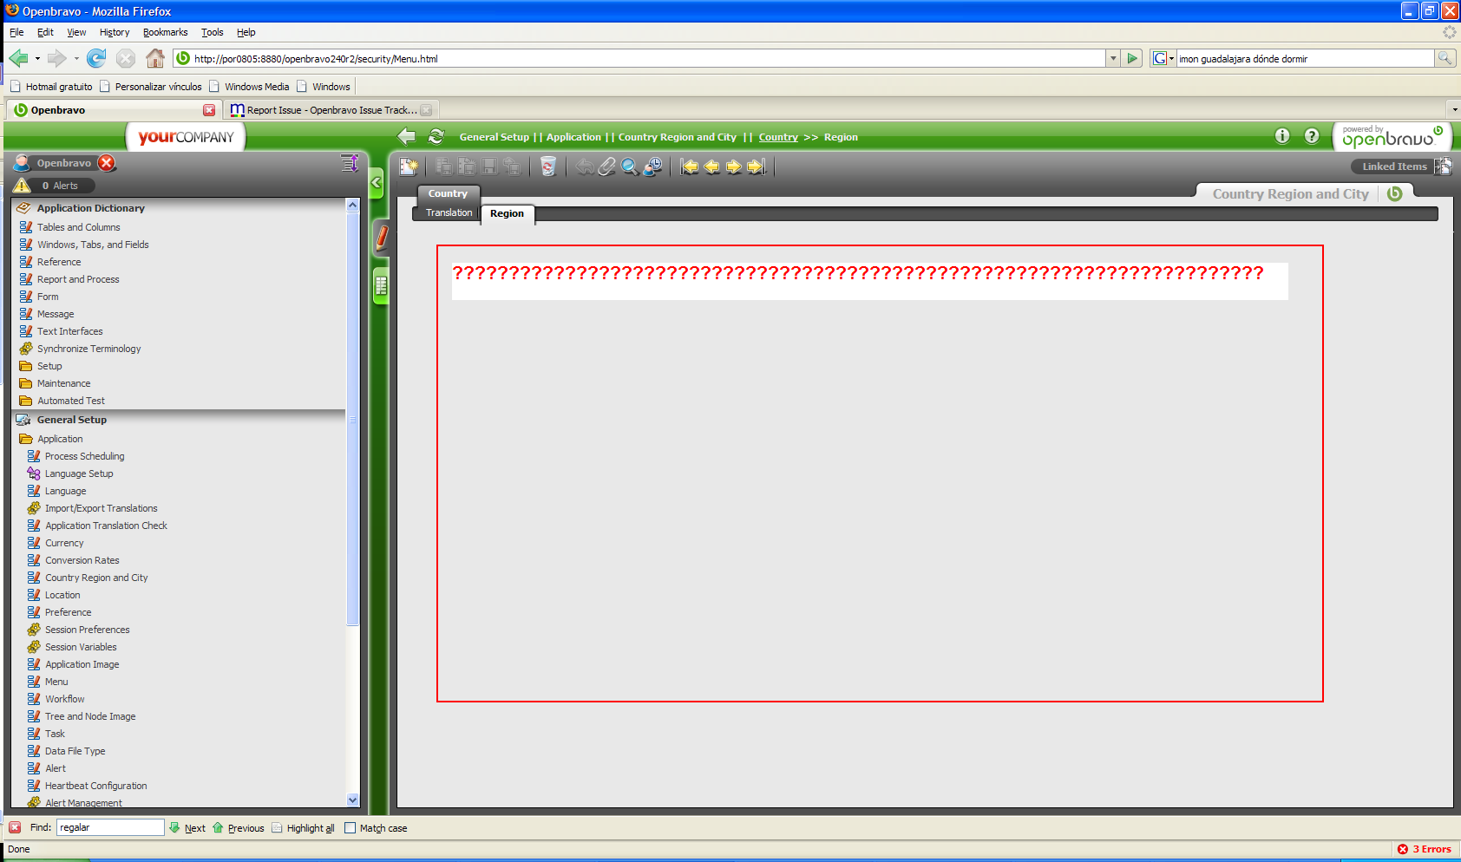Image resolution: width=1461 pixels, height=862 pixels.
Task: Expand the Maintenance folder
Action: point(63,383)
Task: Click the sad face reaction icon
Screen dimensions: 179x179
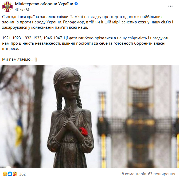Action: (x=5, y=174)
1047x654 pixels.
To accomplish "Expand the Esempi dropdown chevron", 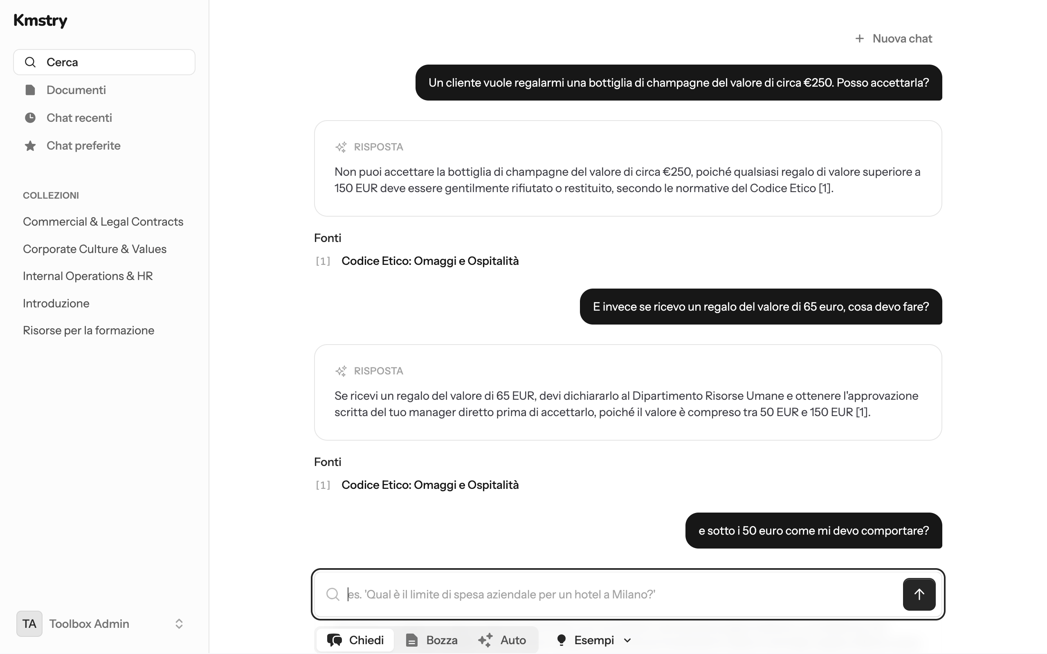I will (627, 641).
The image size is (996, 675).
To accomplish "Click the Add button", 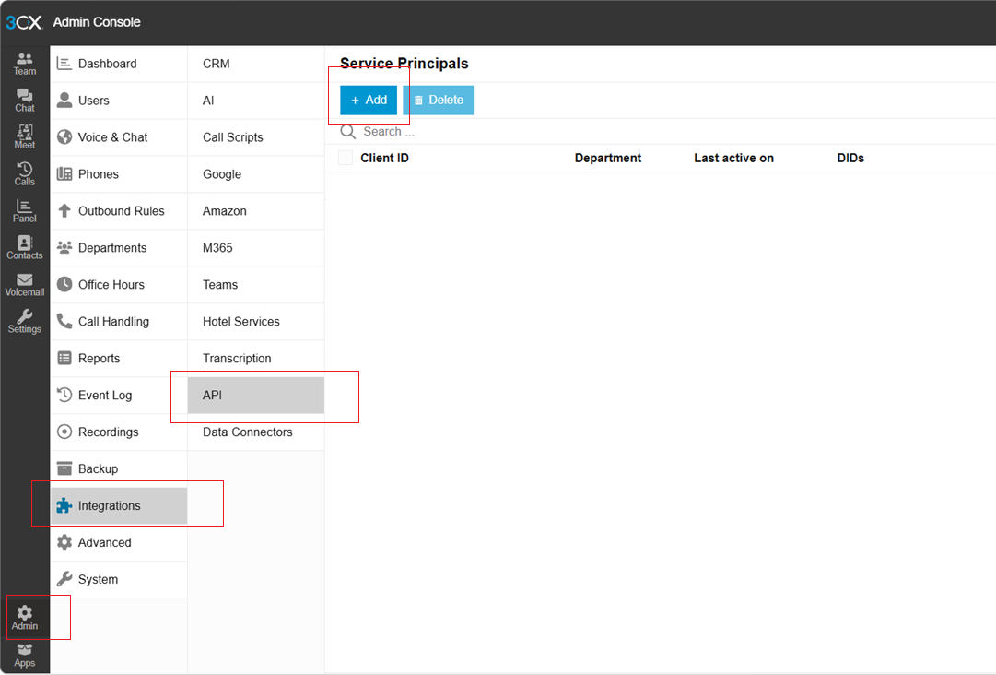I will click(x=369, y=101).
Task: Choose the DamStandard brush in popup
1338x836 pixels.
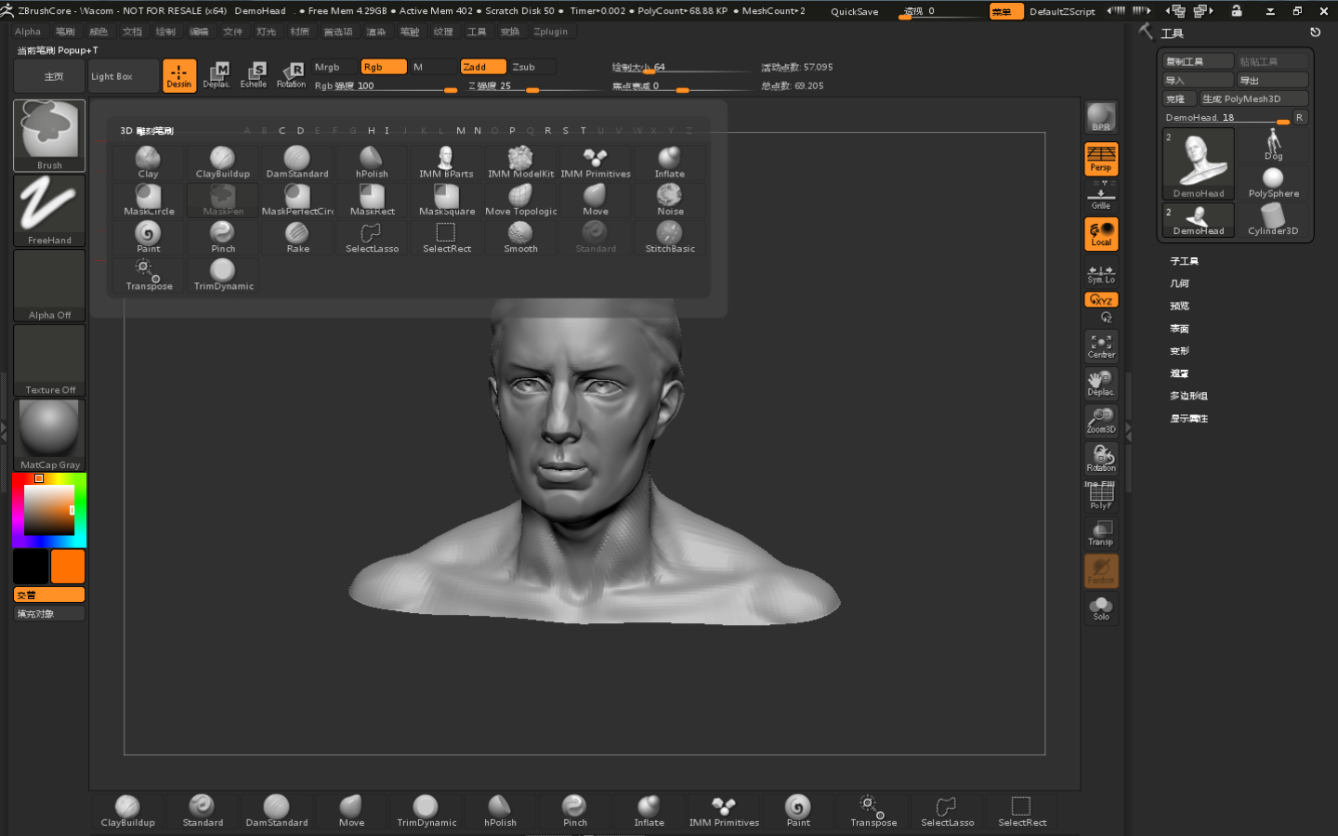Action: [x=296, y=162]
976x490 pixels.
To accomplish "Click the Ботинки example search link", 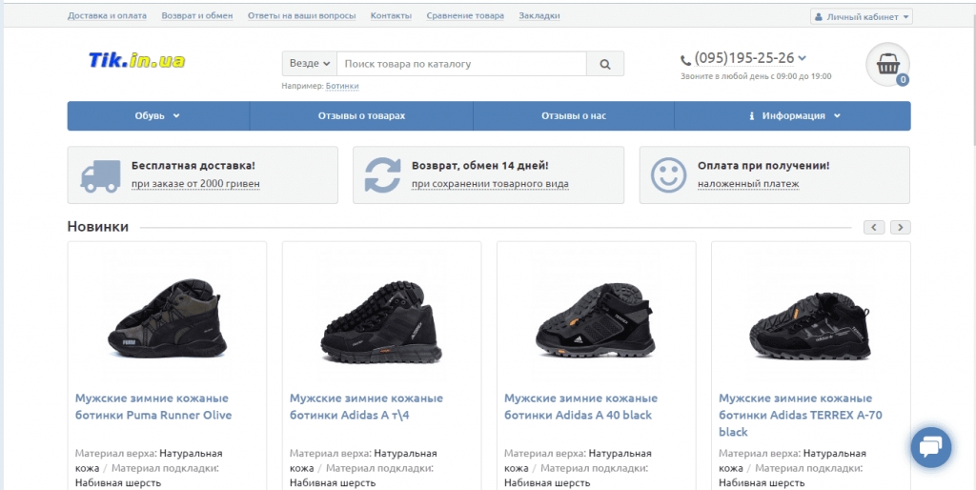I will tap(342, 86).
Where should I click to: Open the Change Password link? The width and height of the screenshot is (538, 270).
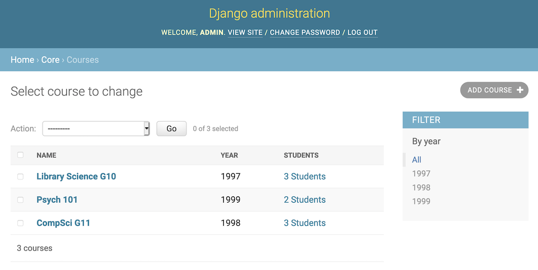tap(305, 33)
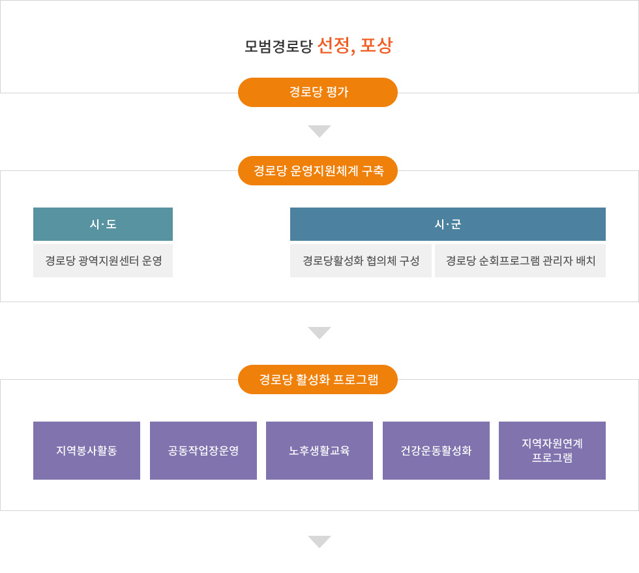
Task: Click the 경로당 운영지원체계 구축 pill
Action: coord(318,170)
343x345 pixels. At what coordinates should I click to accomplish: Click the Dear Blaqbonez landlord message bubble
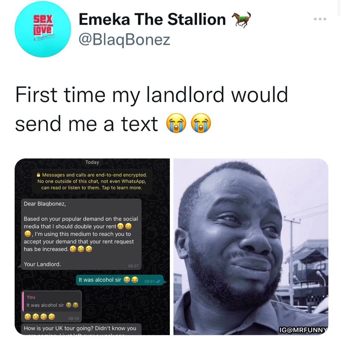pos(81,234)
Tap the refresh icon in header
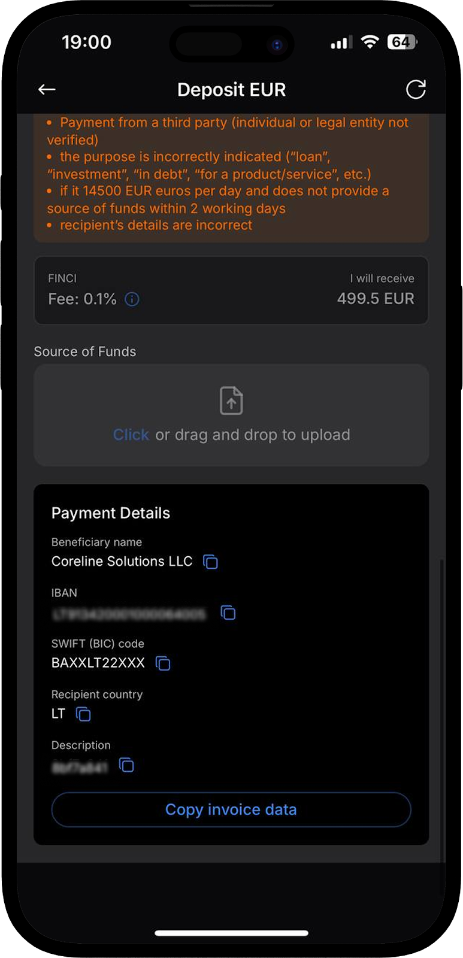This screenshot has height=958, width=463. (416, 90)
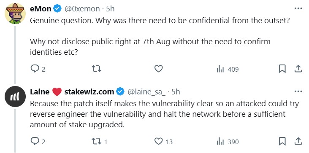Like Laine's tweet with 13 likes

[163, 142]
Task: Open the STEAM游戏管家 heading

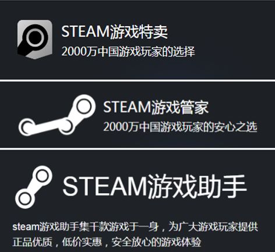Action: pyautogui.click(x=156, y=107)
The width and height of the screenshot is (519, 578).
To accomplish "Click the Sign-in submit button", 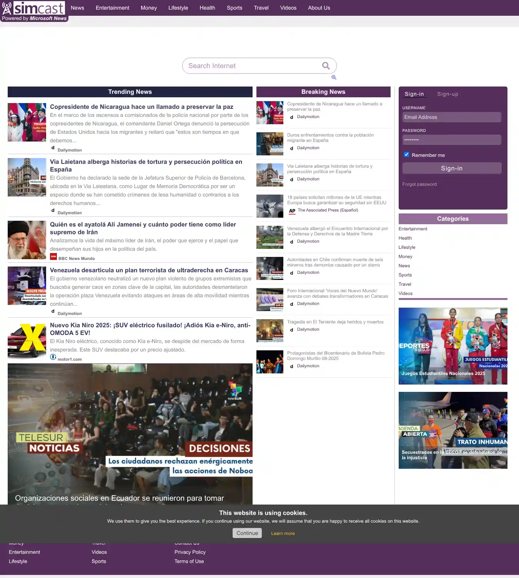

Problem statement:
Beginning with the line that contains "343x345 pixels. At", output each line of the material above through the last one exactly as it stands. Do not include the pictures.

Result:
343x345 pixels. At what coordinates should I click to accomplish: Click the Dear Blaqbonez landlord message bubble
pos(81,234)
Tap the refresh icon in header
This screenshot has height=958, width=463. (416, 90)
Like Laine's tweet with 13 likes

[163, 142]
Task: Open the STEAM游戏管家 heading

Action: pyautogui.click(x=156, y=107)
The width and height of the screenshot is (519, 578).
To accomplish "Click the Sign-in submit button", 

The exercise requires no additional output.